Satellite’s Final Moments Captured Before Intentional Destruction

Satellite’s Final Moments Captured Before Intentional Destruction

In late July, the Aeolus Earth Explorer satellite plunged through Earth’s atmosphere to burn up as scraps. Its unprecedented controlled reentry was captured through a series of images that show the spacecraft during its tumbling, fiery demise.

The European Space Agency (ESA) released a new animation made from the last eight images taken of Aeolus, revealing the final moments of the satellites as it began to tumble its way through Earth’s atmosphere as a giant fireball.

The images were captured by the Tracking and Imaging Radar (TIRA), a space observation radar at Fraunhofer FHR in Germany. Using its 110-foot-wide (34-meter-wide) antenna , TIRA tracked Aeolus on July 28 at around 12:20 p.m. ET for about four minutes as it was making its way down, according to ESA.

The flight control team sent its last command to Aeolus at 11:34 a.m. ET, after which they could no longer communicate with the satellite. Aeolus had been orbiting Earth for the past five years, measuring the planet’s winds on a global scale. However, the satellite was running out of fuel and being pulled down by gravity and atmospheric drag. In an effort to curb the growing issue of space debris, ESA carried out a first-of-its-kind assisted reentry for its defunct satellite.

Artist’s impression of the satellite.
Image: ESA/ATG medialab

As part of its reentry, a series of complex maneuvers lowered the satellite’s orbit from approximately 199 miles (320 kilometers) to a mere 75 miles (120 km). At around 2:40 p.m. ET, Aeolus became a fireball falling through Earth’s atmosphere. ESA’s Space Debris Office tracked its final descent.
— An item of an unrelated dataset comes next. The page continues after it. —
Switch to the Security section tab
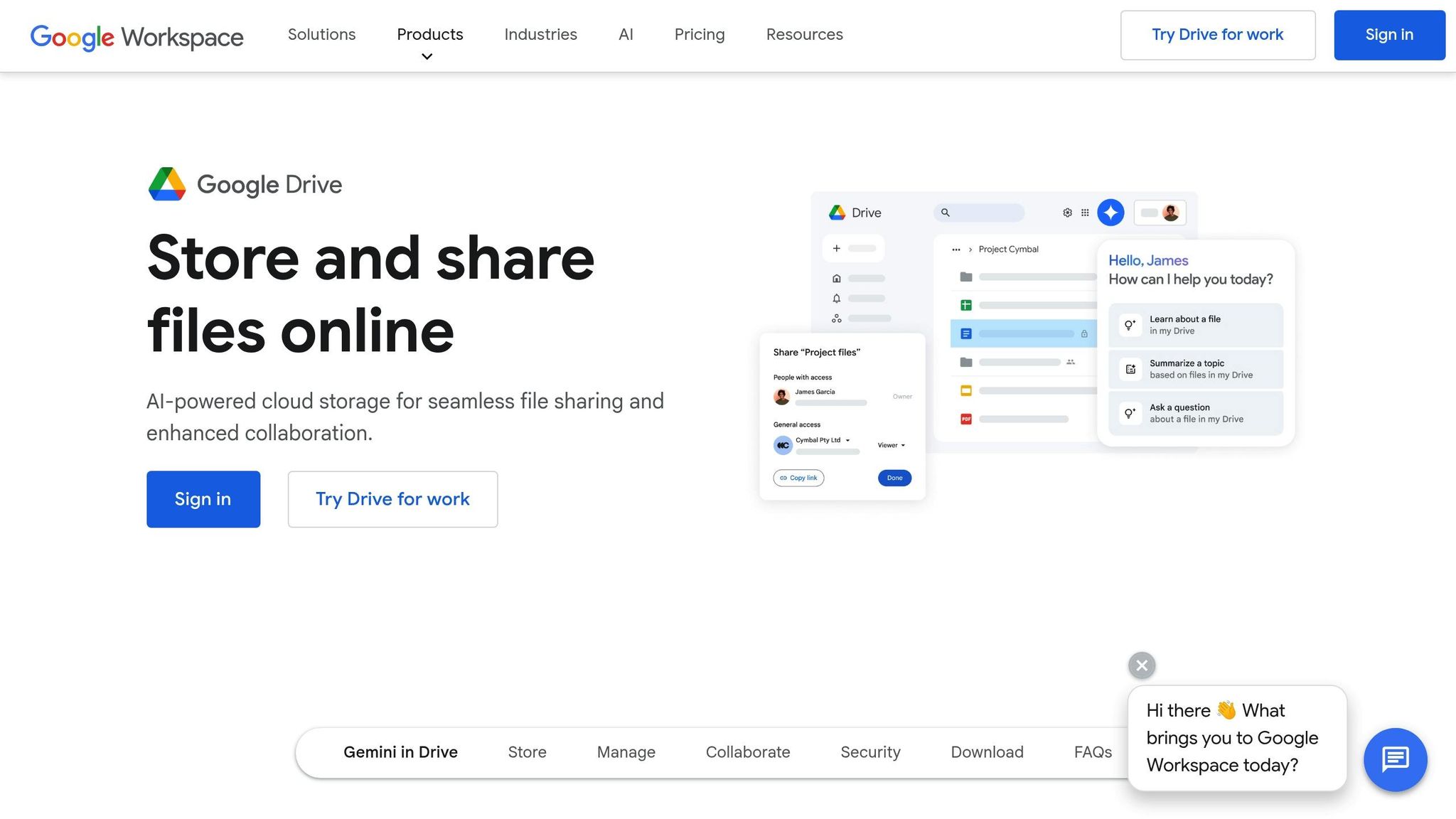This screenshot has height=819, width=1456. click(x=870, y=751)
“Normally, once a mission goes into the nose of its rocket and the fairing closes around it, that’s the last time we expect to ever see it,” Tommaso Parrinello, Aeolus mission manager, said in the ESA statement. “With Aeolus, in a remarkable example of sustainable spaceflight and responsible operations, we stayed with the mission for as long as we could, guiding its return as much as it was possible to do, and these images are our final farewell to the mission we all miss, but whose legacy lives on.”